So, your planet's been destroyed...

Let’s say the Earth were hit by some humongous object like a huge asteroid and split into giant chunks. What would happen to the cities on those chunks (assuming the chunks were large enough)? Would it be possible that those chunks could end up in some alien lifeform’s solar system some day with entire cities intact?

::Owww - this makes my brain hurt::

Earth splits into bits, you would have:
*Massive “earthquakes” - knock most everything down
*Decompression - blow everything out
*Loss of gravity - bits go ballistic and wander away
-and probably other things…

Then, some chunk would have to reach solar escape velocity - I’m not sure how fast that is, but it’s pretty bloody fast.

Then, some chunk would have to pass near enough another solar system to be captured. Space is mostly…space. Really, really, high odds there.

Then, that solar system has to be tenanted (or have the potential to be tenanted) by an intelligent race. Don’t know the odds there, but I’m betting they’re pretty high too.
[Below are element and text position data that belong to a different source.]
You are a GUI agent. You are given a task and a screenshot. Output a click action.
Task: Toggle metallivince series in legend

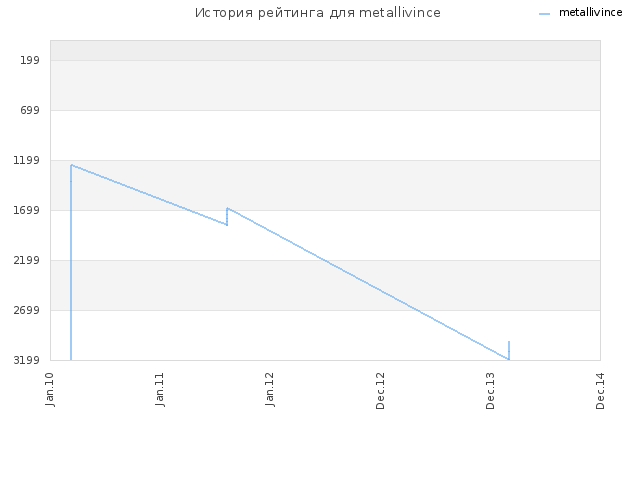point(590,13)
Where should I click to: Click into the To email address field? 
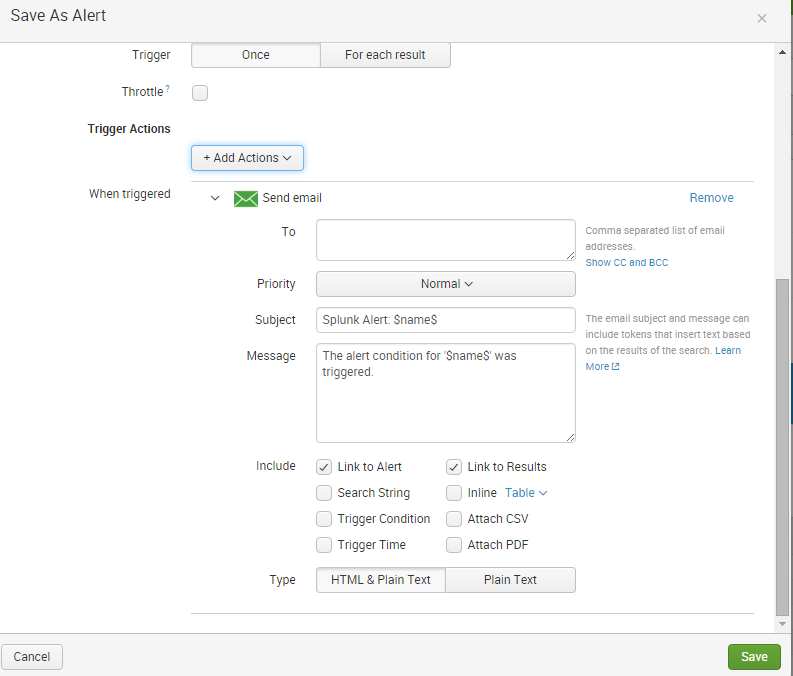pos(445,240)
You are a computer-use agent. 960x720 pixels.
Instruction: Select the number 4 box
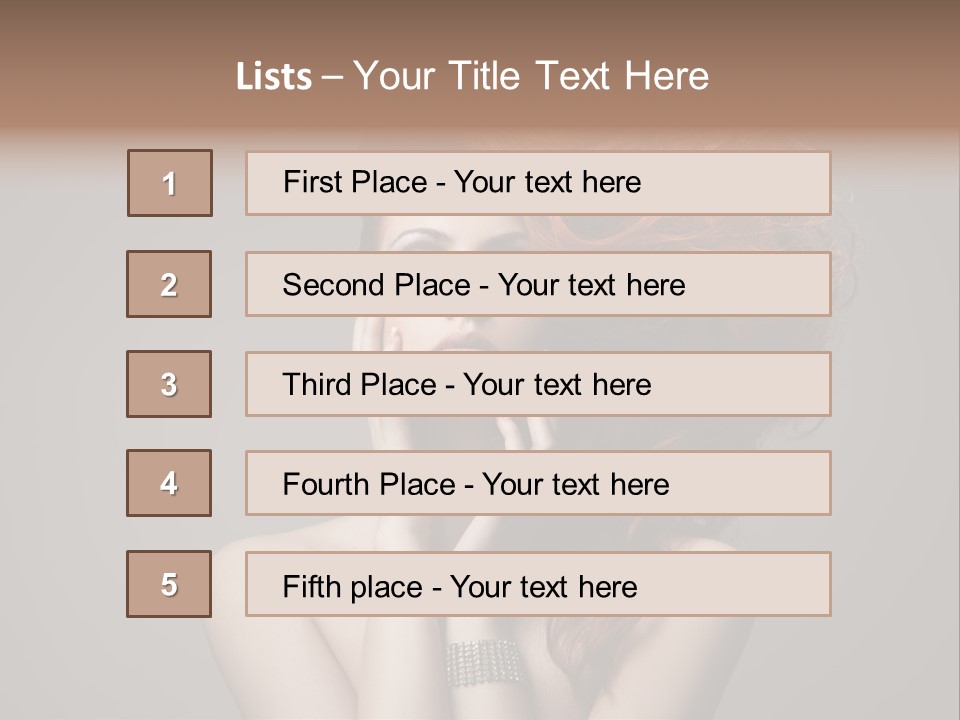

BTW, this post is written in haste, so don’t take offense at the shortness of tone - I need to get to work. :smiley:

I was inspired to ask by the early 30’s sci-fi novel After Worlds Collide in which domed, functional cities were found on Bronson Beta.

**Mr. Blue Sky wrote:

I was inspired to ask by the early 30’s sci-fi novel After Worlds Collide in which domed, functional cities were found on Bronson Beta.**

Read the prequel When Worlds Collide for the explaination of what happens to the Earth before the collision.

IANAP (physicist) but… after the collision, the Earth’s fragments would still circle our sun. Few if any would gain any extra momentum to be expelled from the solar system. After some time (millions of years) the Earth’s fragments would collide enough to make fine pieces to form a secondary asteroid belt.

I read the original, too. Of course, they were written a LOOOONNNGGGGGGG time ago, scientific-discovery wise.

The short answer is no. The amount of energy released in very large impacts is enough to melt the bodies in question. Something large enough to literally split the Earth would melt it quite thoroughly.

Also, the shock wave passing through the ground and air would probably strip the air off the planet as well. The winds would be enough to scour clean anything on the surface, even if it weren’t vaporized first.

Fun scenario, eh? Still, “When Worlds Collide” is a pretty cool flick.

Bronson Beta, where “Death Wish” is required viewing, EVERY day at noon on TBS.

(not really from) Death Wish 9:

Bronson: “I wish I was dead.”

Yes. This is in fact how we got Los Angeles.

Can you say–“The Bottle City Of Kandor”? :smiley:

*snaps fingers *
That’s what I was trying to remember! Thanks, BD’CoT.

You guys are obviously suffering from Kyptonite-induced hallucinations. Kandor was stolen, shrunk and bottled by Brainiac years before the planet Krypton exploded.

You probably meant to say Argo City, a small section of which survived the destruction of the planet and carried survivors for about 30 years, long enough for Zor-El and Allura to raise a daughter, Kara, who was sent to Earth (and became Supergirl) when the Kryptonite radiation made the asteroid uninhabitable.

Wouldn’t there also be the problem that no individual chunk would have the gravity necessary to keep unattached items grounded?

Specifically, the Argonians were killed by anti-kryptonite. A-K affects nonsuperpowered Kryptonians.
I gotta see if the Kryptonite thread is still around.

If your planet is destroyed, make sure you have a towel and a handy copy of The Hitchhiker’s Guide to the Galaxy, a handy volume with the words “Don’t Panic” emblazoned on the front in big, friendly letters and the most remarkable book ever written.

Bad Astronomer, I’m surprised you didn’t take the opportunity to illustrate a real life example of this happening - even though it happened 4 1/2 billion years ago. When you talked about the impact melting the planet a bit (OK, a lot), I remembered reading about the (widely accepted) theory of the moon being formed by an impact. Of course, I then had to refresh my memory on the specifics. For those that are interested, here is a nice web page that explains the theory.

I hope you will be happy to note that I found this page by starting with your site, then moving to the nine planets page where I found the above link.